YOUR GOAL: Copy out the records in full, word for word, without pictures.
(RECORDS SUPPLIED)
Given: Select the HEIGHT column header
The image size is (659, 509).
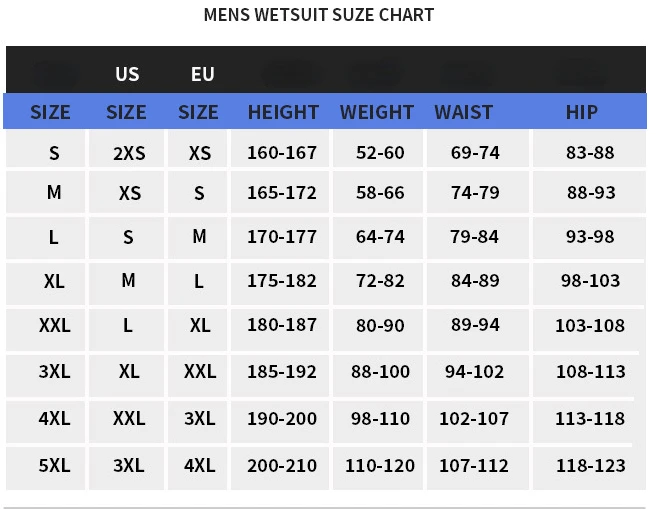Looking at the screenshot, I should (x=283, y=112).
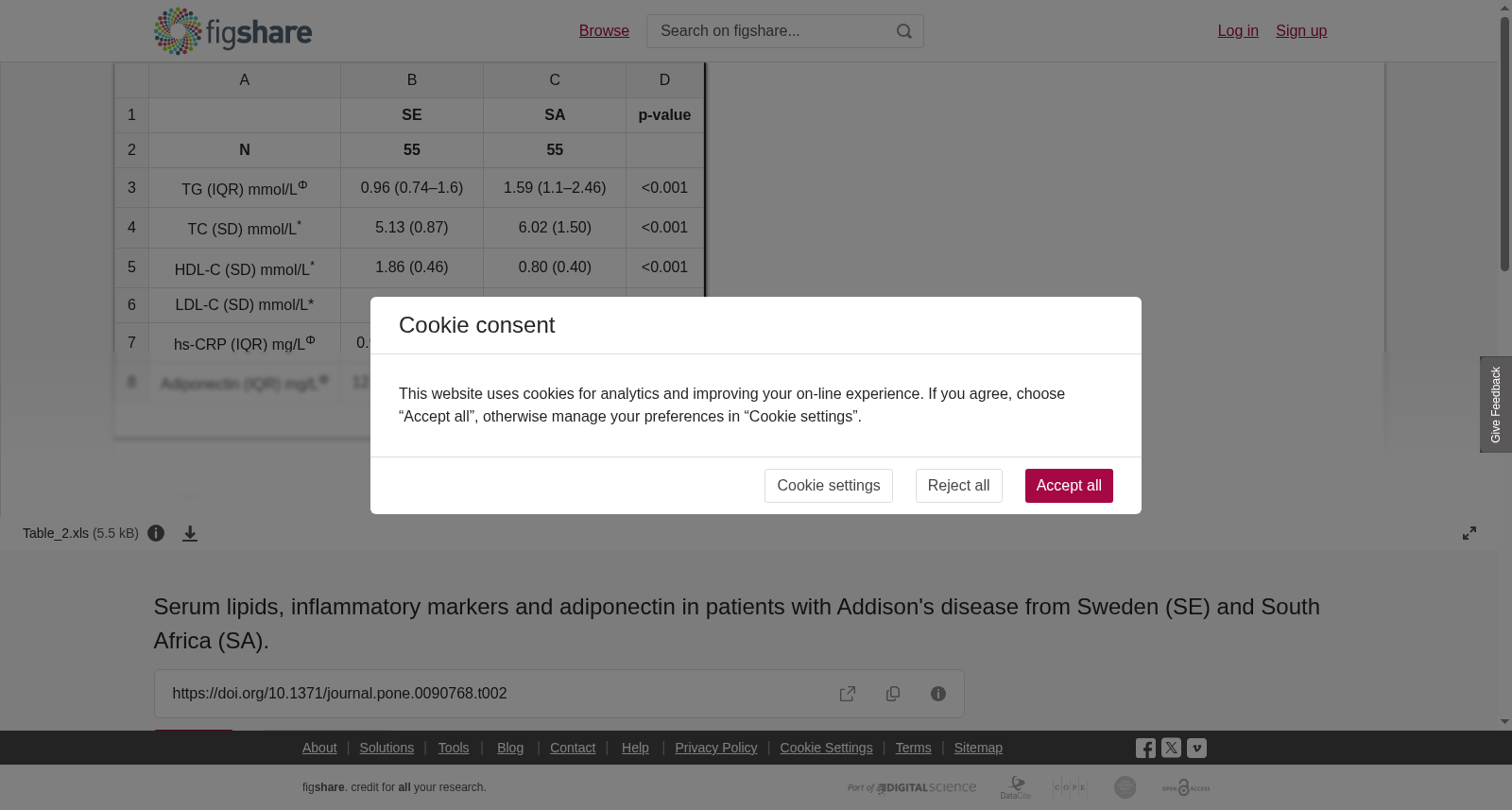Viewport: 1512px width, 810px height.
Task: Click the search magnifier icon
Action: (x=904, y=31)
(End RECORDS SUPPLIED)
EXERCISE SOLUTION:
Given: Select the HEIGHT column header
The image size is (659, 509).
Looking at the screenshot, I should (x=283, y=112).
Viewport: 1512px width, 810px height.
Task: Click the search magnifier icon
Action: (x=904, y=31)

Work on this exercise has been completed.